(Dataset entries)
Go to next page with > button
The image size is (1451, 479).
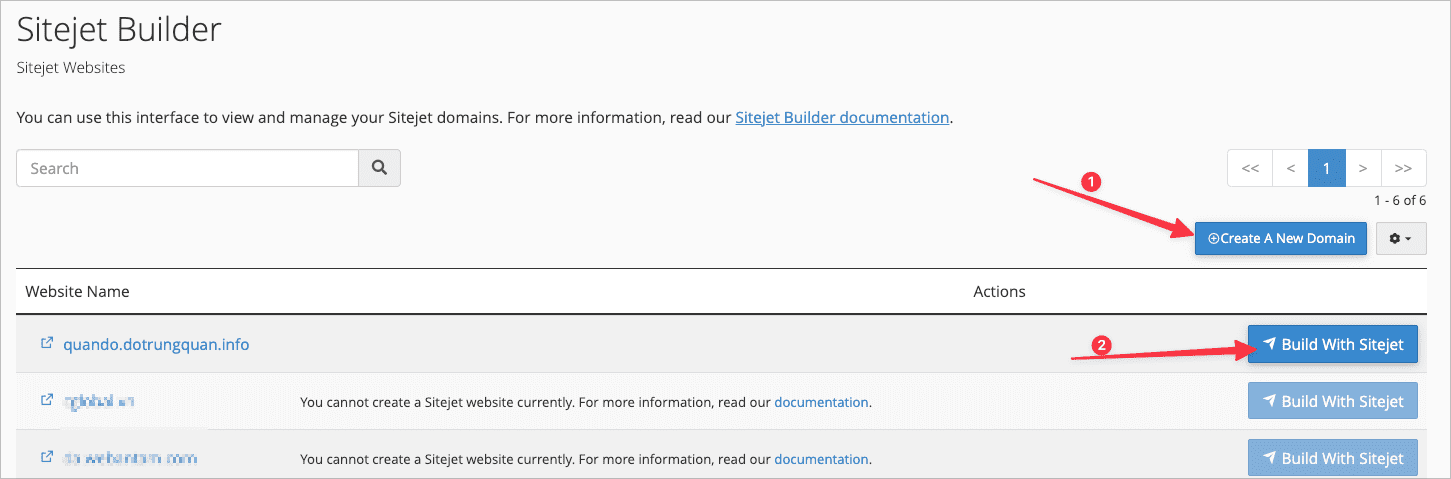pyautogui.click(x=1363, y=168)
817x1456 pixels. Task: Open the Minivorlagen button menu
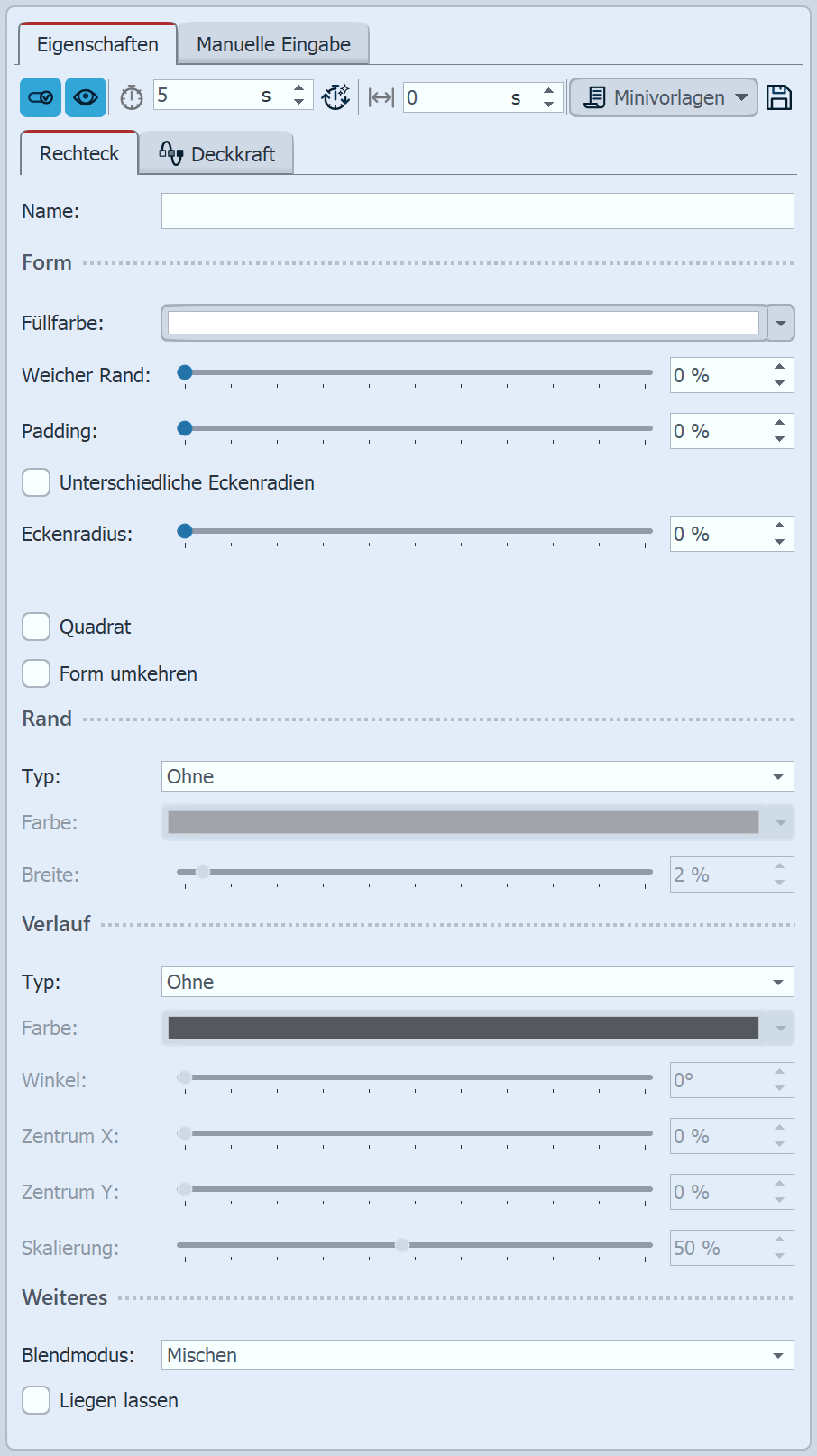click(667, 97)

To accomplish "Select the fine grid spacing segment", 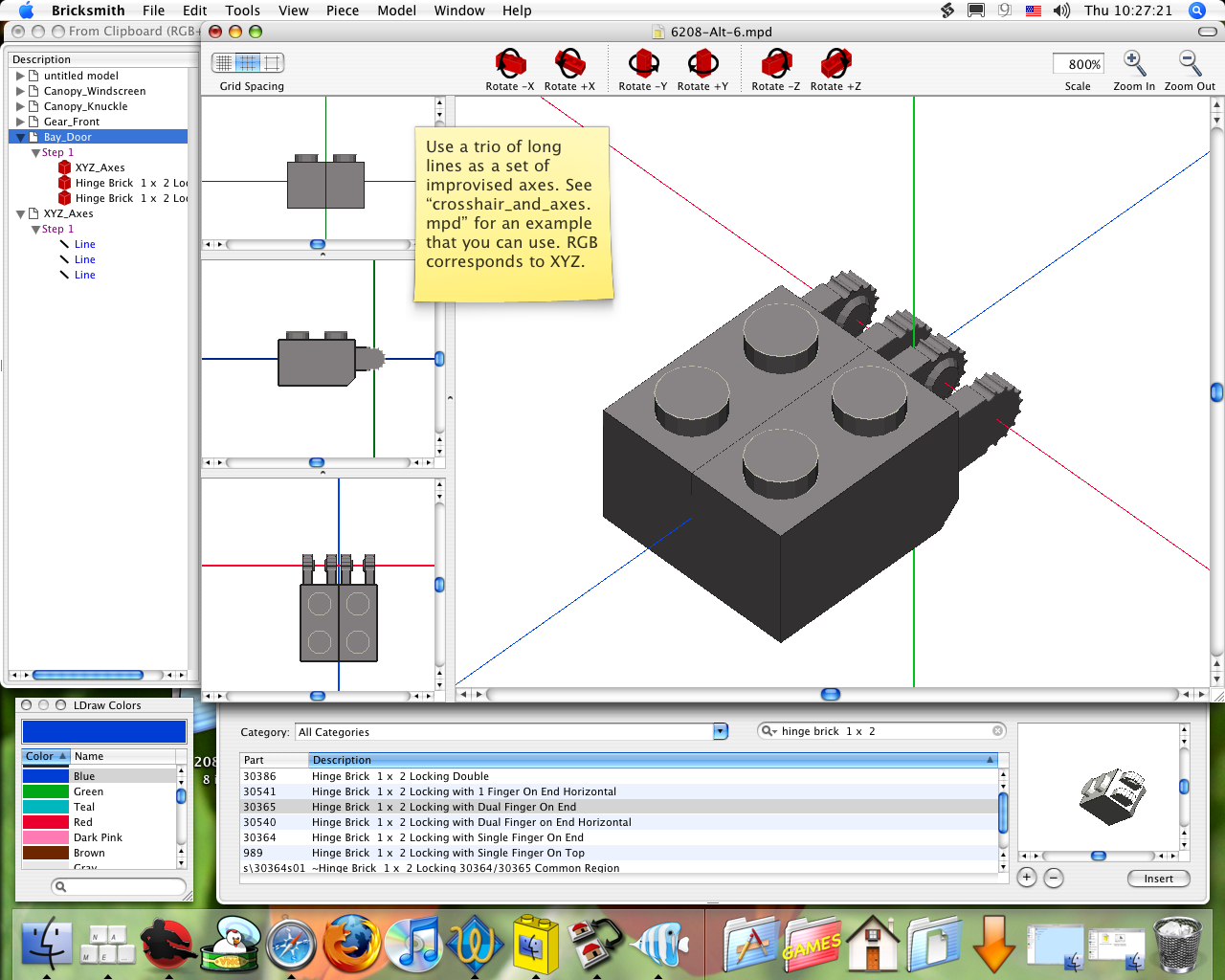I will 224,63.
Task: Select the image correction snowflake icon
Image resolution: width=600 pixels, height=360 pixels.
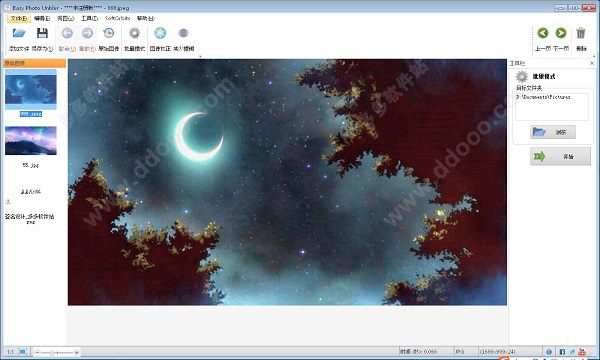Action: [x=160, y=33]
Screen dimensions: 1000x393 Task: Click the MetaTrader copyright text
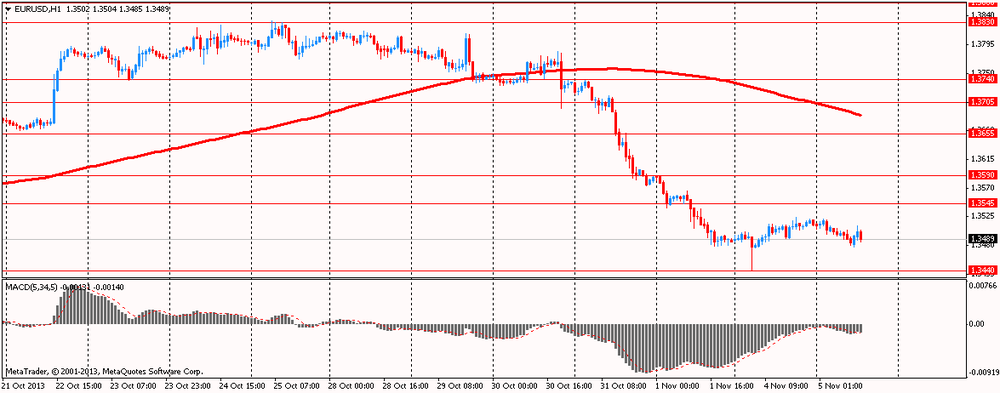tap(104, 371)
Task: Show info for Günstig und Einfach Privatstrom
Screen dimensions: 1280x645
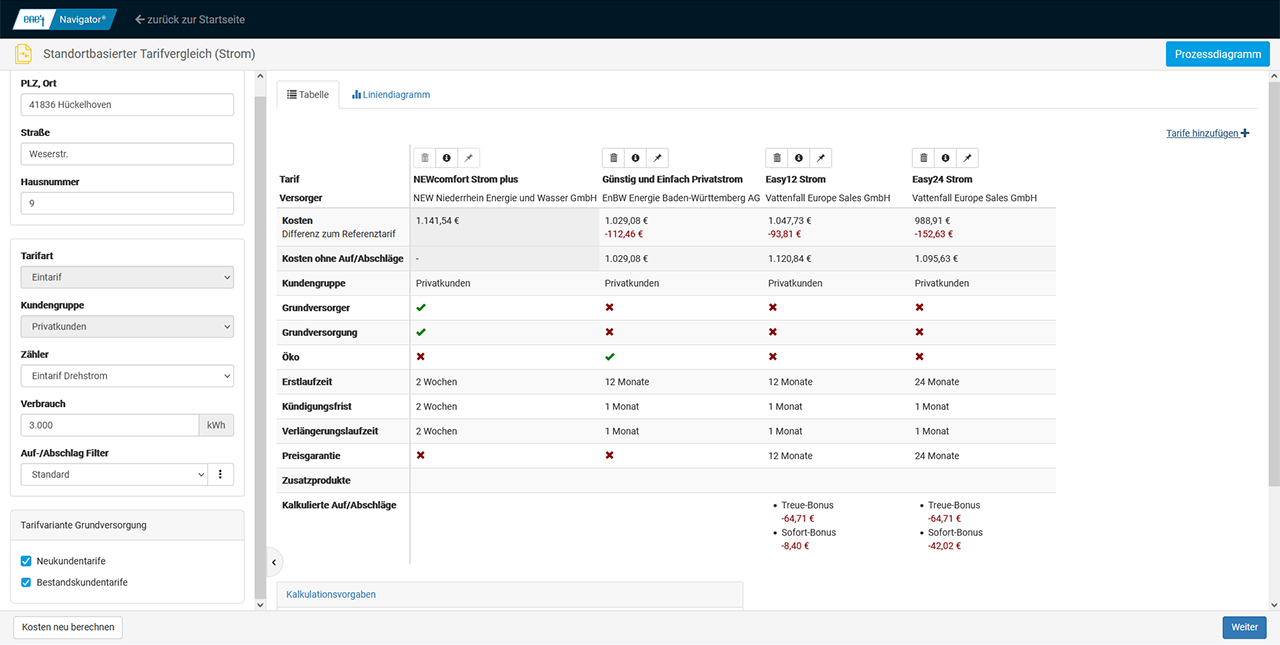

- Aim of the task: Nothing is needed beyond an exact transcription of the lines from the one containing "Task: Select the" to the end of the entries above, with the pictures omitted.

- Response box:
Task: Select the image correction snowflake icon
Image resolution: width=600 pixels, height=360 pixels.
Action: [x=160, y=33]
Screen dimensions: 1000x393 Task: Click the MetaTrader copyright text
tap(104, 371)
Task: Show info for Günstig und Einfach Privatstrom
Screen dimensions: 1280x645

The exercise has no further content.